(Raw data)
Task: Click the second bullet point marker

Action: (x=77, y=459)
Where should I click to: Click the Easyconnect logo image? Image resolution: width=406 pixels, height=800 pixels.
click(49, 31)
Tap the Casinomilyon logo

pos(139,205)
(End Raw data)
Exercise details: Write out all records exactly, keeping every detail.

Output below:
Task: Click the second bullet point marker

Action: (x=77, y=459)
Where should I click to: Click the Easyconnect logo image? Image resolution: width=406 pixels, height=800 pixels.
click(49, 31)
Tap the Casinomilyon logo

pos(139,205)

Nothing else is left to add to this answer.